Not so much about the throw up, though that was a surprise since she JUST had stomach flu a week before, but about the throwing up in the toilet. In the middle of the night. Without assistance from a grown up.

She recognized that she didn’t feel well and made it to the toilet in time all on her own.

I’ve been dreaming of this day ever since my first kid got her first case of stomach flu. I’ve been hoping and hoping for the day my kids would throw up in the toilet.
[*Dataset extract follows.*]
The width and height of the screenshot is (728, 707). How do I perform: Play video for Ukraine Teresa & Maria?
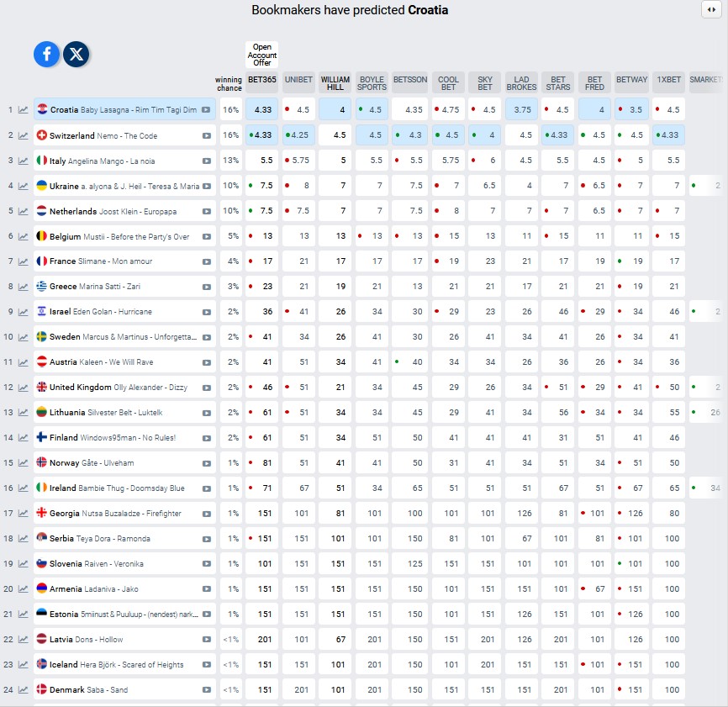207,186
And Rose did it. At age 4! Her 6 year old sister hasn’t reached this milestone yet (though she has graduated to using a basin instead of the floor)!

There are a great many things this child probably deserves more praise for, but there is nothing I’ve been more enthusiastic about than her being completely miserable over that toilet.

Perhaps I need to rechannel that enthusiasm into some of my other praise of the child (and there is no shortage of praise), but anyone who has ever cleaned up after a kid who has stomach flu can understand my enthusiasm. Right now, this amazing life skill of throwing up in the toilet (without even telling me she didn’t feel well!) is the preschool version of getting into Harvard.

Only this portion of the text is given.